Excessive card payment surcharges could be made illegal
Published 3 September 2012 by Joel Stanier
Credit and debit card 'surcharges' can add a lot to the cost of paying for things like concert tickets and flights - but a new law could make these charges a thing of the past.
The Government is considering a new law that would make it illegal for companies to make a profit from credit and debit card 'surcharges'.
Consumer Affairs Minister Norman Lamb announced the consultation into 'above cost' payment surcharges. If agreed, traders will only be allowed to charge as much as the transaction genuinely costs them.
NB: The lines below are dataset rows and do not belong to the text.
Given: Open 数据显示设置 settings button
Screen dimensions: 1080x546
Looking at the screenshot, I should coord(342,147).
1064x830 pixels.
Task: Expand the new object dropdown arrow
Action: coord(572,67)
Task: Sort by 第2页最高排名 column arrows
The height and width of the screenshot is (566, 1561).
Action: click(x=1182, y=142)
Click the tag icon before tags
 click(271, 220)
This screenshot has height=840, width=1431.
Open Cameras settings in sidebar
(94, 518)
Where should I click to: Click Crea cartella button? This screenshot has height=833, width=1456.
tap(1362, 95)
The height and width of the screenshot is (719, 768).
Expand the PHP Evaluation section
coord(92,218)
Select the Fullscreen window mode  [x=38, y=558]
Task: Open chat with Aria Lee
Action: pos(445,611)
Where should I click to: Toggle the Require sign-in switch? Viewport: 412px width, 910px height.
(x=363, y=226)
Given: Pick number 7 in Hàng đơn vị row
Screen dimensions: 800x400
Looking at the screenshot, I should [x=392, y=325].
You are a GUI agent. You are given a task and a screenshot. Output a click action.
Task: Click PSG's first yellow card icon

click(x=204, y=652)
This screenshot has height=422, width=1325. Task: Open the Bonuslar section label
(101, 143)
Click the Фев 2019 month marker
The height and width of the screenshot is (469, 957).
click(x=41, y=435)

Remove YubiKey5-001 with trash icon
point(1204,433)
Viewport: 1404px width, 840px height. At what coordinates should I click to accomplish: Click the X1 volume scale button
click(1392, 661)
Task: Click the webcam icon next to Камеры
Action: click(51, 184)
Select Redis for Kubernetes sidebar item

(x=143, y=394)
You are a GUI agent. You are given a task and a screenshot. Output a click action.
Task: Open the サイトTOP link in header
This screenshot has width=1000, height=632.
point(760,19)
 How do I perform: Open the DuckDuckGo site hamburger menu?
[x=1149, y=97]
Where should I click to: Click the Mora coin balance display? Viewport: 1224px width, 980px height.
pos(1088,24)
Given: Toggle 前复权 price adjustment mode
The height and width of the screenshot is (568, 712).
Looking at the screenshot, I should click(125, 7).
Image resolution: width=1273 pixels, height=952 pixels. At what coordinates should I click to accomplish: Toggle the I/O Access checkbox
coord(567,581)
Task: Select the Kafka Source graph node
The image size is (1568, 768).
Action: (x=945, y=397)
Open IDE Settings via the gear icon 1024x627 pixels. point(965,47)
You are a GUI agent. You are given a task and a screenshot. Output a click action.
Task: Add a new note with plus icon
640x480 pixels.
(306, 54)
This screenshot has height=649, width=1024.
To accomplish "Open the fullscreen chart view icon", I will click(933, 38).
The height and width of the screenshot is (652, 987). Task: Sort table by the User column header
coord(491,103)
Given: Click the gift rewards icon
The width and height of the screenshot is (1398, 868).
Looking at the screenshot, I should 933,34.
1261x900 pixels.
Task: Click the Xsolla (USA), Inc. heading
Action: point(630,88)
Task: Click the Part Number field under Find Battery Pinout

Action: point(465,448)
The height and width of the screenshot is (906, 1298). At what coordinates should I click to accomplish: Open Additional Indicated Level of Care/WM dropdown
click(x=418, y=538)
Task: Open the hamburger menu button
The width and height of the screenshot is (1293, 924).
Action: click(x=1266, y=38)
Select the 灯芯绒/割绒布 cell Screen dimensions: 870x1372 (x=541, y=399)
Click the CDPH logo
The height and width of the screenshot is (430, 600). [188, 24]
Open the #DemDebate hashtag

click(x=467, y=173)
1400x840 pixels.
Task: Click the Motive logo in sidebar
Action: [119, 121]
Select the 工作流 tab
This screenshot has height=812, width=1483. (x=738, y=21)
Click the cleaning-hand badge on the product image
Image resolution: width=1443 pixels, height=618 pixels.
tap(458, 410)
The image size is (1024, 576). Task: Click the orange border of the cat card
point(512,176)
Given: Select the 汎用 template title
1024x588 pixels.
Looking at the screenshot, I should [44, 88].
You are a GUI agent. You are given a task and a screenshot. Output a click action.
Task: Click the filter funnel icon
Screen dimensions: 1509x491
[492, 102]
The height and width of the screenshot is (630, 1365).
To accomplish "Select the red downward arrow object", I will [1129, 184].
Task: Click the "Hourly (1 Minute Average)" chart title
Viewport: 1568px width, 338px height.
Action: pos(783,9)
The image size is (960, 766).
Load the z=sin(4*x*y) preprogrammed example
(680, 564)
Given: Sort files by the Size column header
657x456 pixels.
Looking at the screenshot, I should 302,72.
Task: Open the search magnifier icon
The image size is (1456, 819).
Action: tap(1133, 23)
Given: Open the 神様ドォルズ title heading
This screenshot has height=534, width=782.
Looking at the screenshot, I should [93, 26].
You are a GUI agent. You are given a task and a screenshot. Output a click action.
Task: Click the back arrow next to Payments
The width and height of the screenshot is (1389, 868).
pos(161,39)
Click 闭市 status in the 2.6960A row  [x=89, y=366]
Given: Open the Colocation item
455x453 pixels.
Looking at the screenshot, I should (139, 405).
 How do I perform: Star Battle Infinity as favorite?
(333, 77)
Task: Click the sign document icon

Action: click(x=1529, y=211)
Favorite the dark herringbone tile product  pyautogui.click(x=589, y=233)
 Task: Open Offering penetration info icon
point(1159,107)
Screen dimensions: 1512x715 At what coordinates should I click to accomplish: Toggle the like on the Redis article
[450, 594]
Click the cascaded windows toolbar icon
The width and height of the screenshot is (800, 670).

This change would likely be welcomed by the millions of consumers who have paid expensive card fees when buying things like concert tickets and flights.
Mr Lamb commented: "We want consumers to be able to pay for their goods and services without being hit by excessive hidden charges. That is why we are consulting on limiting the fees that traders can charge to consumers for using particular methods of payment.
"It can often be frustrating when purchasing a product or a service online, to find out only towards the end of the transaction that the final price is much higher due to things like payment surcharges. These proposals will stop companies from adding on these excessive charges, and allow consumers to see a clearer and more transparent breakdown of what they are paying for."
Card charges are often only revealed at the end of the booking process, meaning consumers can end up paying a lot more than they expected. According to the Press Association, twelve airlines agreed in July to include these surcharges in the ticket price - but it is still an additional charge that many customers resent paying.
A spokesperson for thinkmoney commented: "A debit card is a useful thing to have, but many consumers feel aggrieved when they have to pay a hefty charge for the privilege of using it. This new law could help to ensure customers are charged more fairly."